Voluntary wheel running in rats increased parasympathetic influences on the heart, resulting in resting bradycardia and a more pronounced heart rate increase during emotional stress.
Does voluntary wheel running alter neural control of heart rate in rats?
Voluntary wheel running in rats enhances parasympathetic cardiac control, resulting in resting bradycardia and a greater heart rate response to emotional stress.
Aerobic exercise training is aimed to prevent and correct various cardiovascular disorders. To study its effects, various rodent models are currently in use, among which the rat model of voluntary wheel running is of particular interest, as its pattern of motor activity is close to natural rat locomotion, while being non-stressful. This work was aimed at a comprehensive investigation of wheel running effects on the neural control of heart rate (HR) in rats. The animals, aged 6 weeks, were divided into two groups: training (TR, free access to wheels, n = 11) and sedentary control (CON, n = 12). After a 6-week training, ECG was recorded in freely moving rats using skin electrodes in three modes: at rest, after autonomic blockade of cardiotropic influences, and during 4-min air-jet stress. Autonomic neural influences were analyzed by administering the β1-adrenoceptor blocker atenolol (2 mg/kg) and the peripheral M-cholinoceptor antagonist methylatropine (1 mg/kg), as well as by analyzing HR variability via spectral and wavelet analyses. At rest, the TR group showed a decrease in the baseline HR level vs. CON group. Аtenolol decreased HR equally in two groups, but methylatropine elicited a more significant increase in HR in the TR vs. CON group. After atenolol and methylatropine co-administration, HR levels in two groups were similar.
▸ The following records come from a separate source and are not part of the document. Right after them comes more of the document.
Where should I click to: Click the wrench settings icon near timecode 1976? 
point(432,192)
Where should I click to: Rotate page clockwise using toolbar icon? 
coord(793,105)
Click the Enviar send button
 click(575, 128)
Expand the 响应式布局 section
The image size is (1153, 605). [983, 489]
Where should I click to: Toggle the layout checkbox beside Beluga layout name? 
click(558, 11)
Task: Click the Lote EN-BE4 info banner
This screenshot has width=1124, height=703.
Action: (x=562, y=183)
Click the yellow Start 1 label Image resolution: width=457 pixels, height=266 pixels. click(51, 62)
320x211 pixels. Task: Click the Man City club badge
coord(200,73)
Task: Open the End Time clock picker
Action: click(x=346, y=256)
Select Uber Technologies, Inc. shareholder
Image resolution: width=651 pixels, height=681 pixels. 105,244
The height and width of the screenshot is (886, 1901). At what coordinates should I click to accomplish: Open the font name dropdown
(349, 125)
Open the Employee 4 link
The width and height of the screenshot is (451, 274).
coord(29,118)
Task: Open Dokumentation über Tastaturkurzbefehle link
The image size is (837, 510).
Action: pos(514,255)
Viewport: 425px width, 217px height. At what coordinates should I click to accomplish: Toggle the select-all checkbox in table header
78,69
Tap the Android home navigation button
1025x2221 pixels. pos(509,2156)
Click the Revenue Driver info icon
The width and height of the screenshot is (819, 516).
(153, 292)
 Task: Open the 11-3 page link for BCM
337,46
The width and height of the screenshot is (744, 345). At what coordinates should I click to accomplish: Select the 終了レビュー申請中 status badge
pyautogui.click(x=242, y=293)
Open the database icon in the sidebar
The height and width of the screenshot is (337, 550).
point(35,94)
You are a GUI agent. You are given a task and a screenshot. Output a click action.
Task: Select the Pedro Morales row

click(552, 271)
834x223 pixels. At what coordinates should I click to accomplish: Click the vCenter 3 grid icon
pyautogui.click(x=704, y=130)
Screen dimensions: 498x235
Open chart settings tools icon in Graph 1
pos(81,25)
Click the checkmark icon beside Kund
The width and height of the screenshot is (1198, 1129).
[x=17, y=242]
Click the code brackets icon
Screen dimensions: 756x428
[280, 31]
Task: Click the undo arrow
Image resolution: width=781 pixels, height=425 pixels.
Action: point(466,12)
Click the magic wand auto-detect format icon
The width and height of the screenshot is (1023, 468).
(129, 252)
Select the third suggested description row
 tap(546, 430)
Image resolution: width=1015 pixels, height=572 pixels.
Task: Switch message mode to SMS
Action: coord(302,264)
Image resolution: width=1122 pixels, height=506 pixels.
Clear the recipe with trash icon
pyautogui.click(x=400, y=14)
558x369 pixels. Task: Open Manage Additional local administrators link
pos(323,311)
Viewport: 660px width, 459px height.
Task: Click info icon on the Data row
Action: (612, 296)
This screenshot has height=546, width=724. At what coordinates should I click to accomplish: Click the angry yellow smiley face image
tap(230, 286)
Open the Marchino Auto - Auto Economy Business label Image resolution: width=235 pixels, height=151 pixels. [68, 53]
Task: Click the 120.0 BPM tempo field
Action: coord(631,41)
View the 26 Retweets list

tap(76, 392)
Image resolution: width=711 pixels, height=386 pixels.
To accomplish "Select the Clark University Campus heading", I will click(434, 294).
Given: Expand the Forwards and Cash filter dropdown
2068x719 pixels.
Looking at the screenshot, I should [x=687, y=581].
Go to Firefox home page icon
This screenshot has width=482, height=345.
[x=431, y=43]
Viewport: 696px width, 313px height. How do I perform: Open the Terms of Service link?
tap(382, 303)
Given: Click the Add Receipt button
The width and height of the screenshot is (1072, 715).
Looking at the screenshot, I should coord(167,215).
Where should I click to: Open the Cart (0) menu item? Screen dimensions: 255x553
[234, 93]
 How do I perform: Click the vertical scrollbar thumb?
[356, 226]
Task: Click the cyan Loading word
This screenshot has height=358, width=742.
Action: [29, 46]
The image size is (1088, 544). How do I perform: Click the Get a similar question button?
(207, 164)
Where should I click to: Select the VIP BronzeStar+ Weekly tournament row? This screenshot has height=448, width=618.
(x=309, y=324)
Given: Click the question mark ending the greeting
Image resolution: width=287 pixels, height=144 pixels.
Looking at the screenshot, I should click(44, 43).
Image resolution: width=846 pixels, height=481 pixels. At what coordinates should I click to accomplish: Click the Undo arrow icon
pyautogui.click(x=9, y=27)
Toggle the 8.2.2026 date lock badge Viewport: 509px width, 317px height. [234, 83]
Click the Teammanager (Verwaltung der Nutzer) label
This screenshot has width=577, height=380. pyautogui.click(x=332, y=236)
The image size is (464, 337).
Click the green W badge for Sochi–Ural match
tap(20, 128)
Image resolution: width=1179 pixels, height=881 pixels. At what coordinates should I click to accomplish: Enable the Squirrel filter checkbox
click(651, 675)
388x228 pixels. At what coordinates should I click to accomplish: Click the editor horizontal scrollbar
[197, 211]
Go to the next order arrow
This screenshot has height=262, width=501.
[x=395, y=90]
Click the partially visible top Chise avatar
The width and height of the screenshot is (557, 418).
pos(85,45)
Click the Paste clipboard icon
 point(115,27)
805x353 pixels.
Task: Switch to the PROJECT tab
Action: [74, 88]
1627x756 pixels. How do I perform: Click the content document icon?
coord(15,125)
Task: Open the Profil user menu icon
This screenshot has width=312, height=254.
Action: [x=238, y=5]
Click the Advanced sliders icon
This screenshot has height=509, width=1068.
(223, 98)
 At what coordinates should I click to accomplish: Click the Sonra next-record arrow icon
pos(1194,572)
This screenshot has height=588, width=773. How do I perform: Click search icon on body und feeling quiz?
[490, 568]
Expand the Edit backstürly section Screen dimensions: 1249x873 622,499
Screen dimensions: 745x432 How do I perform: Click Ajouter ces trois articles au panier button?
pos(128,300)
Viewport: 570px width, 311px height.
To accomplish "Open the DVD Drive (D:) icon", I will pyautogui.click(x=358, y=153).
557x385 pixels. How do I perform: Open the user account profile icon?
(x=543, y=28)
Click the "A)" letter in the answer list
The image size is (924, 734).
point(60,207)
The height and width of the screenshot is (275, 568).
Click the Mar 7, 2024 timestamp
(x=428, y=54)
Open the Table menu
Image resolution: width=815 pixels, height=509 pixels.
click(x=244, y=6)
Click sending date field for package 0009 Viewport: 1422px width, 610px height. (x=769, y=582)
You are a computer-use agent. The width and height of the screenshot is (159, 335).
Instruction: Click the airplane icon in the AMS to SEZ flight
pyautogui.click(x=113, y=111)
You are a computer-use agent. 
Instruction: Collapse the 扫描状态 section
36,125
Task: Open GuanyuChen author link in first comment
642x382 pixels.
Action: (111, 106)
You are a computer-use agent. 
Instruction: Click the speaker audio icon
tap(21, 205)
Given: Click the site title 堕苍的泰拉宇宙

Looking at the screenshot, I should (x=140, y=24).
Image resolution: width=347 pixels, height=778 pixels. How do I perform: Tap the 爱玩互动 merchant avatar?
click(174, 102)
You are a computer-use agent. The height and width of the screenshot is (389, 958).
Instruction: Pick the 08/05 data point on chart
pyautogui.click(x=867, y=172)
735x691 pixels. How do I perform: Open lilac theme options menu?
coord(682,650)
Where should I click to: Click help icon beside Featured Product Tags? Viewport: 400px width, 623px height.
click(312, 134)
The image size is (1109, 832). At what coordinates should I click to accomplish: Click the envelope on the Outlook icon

TR rats showed an increased contribution of high-frequency (0.75–3 Hz) oscillations to the total RR interval power spectrum. During emotional (air-jet) stress, the TR group demonstrated a more pronounced increase in HR vs. CON group. In addition, stressed TR rats exhibited a decrease in the amplitude of HR high-frequency oscillations, which was absent in the CON group. Thus, voluntary wheel running in rats is accompanied by an increase in parasympathetic influences on the heart, as manifested in an increase both in respiratory sinus arrhythmia and in vagal effects on the resting HR level (increased tachycardia). Moderate resting bradycardia promotes a more pronounced increase in HR under emotional stress conditions due to suppression of parasympathetic cardiac influences.
Borzykh et al. (Sun,) reported a other. Voluntary wheel running vs. Sedentary control was evaluated on Heart rate and autonomic neural influences at rest, after autonomic blockade, and during stress. Voluntary wheel running in rats increased parasympathetic influences on the heart, resulting in resting bradycardia and a more pronounced heart rate increase during emotional stress.